If you’ve never tried cooking a bodybuilding shrimp recipe, you’re in for a treat! It’s a quick, easy way to cook shrimp and give it amazing flavor to spice up your bodybuilding meal plan.

The definition of pan searing is searing food over high heat to create a flavorful, nicely browned crust. Pan searing doesn’t necessarily cook the food all of the way through, it just browns the outside (like when you pan sear a roast before putting it in the oven).

However, shrimp cook really fast! Shrimp cook so quickly that pan searing means both browning the outside, and cooking the inside.

It only takes a few minutes to pan sear shrimp, so stay close to the stove!

Why is this pan searing shrimp recipe the best way to make shrimp?

  • Pan searing in oil or butter over high heat gives our shrimp superior flavor and texture. I recommend avocado oil for a bodybuilding meal plan.

  • No more rubbery shrimp!

  • The browned exterior is more flavorful than boiled or steamed shrimp.

  • This bodybuilding shrimp recipe is really versatile and can be served alone as a main course or added to tacos, pasta, etc..

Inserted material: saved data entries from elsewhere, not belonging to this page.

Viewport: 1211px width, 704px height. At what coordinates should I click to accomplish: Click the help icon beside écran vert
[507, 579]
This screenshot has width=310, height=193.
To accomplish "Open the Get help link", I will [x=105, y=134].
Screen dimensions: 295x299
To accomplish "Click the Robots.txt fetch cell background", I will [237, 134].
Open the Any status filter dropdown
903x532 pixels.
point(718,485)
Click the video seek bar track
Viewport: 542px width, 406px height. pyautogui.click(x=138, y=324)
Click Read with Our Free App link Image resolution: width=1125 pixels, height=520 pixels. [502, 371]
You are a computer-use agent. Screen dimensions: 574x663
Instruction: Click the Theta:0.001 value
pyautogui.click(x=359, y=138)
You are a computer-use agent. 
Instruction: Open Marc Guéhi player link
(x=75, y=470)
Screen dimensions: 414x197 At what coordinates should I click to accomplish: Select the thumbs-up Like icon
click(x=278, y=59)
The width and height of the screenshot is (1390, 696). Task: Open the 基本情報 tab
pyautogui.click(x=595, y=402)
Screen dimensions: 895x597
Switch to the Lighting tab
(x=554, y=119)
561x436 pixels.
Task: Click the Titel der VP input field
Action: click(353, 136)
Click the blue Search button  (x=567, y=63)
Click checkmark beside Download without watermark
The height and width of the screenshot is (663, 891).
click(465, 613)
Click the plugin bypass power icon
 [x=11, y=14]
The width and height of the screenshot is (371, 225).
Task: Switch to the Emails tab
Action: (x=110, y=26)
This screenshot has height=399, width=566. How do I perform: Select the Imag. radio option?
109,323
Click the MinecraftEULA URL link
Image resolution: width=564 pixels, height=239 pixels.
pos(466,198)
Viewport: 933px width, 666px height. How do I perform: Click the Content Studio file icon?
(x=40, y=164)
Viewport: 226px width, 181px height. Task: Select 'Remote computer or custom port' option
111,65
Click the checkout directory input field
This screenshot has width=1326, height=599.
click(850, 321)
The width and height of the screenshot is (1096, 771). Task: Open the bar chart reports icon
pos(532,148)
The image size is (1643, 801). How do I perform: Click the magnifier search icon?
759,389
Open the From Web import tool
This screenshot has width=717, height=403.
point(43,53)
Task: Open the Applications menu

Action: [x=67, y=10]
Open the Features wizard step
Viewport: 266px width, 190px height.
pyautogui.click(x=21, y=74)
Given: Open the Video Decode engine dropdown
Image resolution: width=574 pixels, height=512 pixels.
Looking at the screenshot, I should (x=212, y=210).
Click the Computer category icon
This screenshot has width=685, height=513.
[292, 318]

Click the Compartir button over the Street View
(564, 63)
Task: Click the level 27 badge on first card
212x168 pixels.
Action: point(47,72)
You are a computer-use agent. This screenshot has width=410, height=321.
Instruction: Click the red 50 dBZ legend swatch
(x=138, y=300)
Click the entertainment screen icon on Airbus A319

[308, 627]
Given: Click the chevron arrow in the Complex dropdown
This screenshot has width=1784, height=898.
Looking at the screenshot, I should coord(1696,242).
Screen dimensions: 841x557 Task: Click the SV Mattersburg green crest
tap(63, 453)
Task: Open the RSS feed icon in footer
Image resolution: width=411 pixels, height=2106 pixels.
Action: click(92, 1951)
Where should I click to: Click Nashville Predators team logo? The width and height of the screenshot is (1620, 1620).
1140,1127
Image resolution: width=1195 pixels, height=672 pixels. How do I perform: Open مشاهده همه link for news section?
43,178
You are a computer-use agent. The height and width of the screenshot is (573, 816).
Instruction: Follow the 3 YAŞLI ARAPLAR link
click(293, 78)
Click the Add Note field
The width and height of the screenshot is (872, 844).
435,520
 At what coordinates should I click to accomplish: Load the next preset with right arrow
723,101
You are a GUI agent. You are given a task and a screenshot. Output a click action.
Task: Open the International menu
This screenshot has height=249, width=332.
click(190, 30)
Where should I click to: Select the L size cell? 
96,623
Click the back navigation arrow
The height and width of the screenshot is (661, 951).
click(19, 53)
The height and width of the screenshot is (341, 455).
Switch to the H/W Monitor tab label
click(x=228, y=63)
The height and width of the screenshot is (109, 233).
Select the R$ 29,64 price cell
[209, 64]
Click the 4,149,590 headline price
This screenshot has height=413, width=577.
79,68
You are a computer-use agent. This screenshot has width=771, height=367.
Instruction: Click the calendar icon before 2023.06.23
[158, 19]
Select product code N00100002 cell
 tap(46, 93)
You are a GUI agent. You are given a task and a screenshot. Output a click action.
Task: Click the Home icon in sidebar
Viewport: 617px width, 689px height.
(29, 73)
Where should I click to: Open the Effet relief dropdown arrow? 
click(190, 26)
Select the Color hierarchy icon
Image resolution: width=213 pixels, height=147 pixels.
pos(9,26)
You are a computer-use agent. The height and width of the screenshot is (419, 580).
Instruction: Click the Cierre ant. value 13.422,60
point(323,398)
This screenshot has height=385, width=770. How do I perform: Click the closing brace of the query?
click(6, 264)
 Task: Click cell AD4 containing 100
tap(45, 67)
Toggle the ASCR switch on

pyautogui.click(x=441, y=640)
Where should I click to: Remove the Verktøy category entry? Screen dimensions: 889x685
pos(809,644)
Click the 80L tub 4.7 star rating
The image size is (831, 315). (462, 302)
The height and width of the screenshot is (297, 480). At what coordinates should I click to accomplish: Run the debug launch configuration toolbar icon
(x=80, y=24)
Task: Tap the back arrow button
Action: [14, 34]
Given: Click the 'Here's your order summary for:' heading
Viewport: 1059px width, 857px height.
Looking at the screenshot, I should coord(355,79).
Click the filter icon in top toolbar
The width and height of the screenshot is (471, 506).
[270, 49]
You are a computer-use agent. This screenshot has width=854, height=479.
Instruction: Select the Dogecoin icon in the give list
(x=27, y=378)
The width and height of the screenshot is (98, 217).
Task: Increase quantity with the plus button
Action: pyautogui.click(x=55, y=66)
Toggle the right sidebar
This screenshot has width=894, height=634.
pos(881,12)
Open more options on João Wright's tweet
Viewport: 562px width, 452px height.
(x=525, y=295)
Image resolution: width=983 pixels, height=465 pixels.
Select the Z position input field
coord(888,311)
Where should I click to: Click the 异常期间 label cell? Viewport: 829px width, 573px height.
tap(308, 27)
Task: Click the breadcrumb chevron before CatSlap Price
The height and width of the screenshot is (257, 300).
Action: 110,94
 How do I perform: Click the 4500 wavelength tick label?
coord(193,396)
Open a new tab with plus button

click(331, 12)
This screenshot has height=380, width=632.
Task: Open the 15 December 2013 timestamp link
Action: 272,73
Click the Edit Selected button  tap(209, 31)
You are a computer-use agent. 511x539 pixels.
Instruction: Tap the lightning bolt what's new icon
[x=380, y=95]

Ingredients for this 10 Minute Bodybuilding Shrimp Recipe

  • 1/2 lb peeled* and deveined medium (21-25/lb) shrimp, or whatever shrimp you prefer

  • Kosher salt – 1tsp

  • Black pepper – to taste

  • 1/4 cup of butter or 4 tbsp olive oil

  • 1-2 tbsp Cajun seasoning

If you’d like to pan sear shell-on shrimp, make sure to add more oil to the skillet (about ¼ cup). This prevents the shells from sticking to the pan. You’ll also need to cook the shrimp for closer to 4 to 6 minutes.

Step-by-Step Cooking Instructions for this 10 Minute Bodybuilding Shrimp Recipe

  1. If your shrimp is frozen, defrost shrimp is in the refrigerator overnight. You can defrost shrimp using a faster method by placing a bag of frozen shrimp in a large bowl of cold water for about 20 minutes or rinse under cold running water.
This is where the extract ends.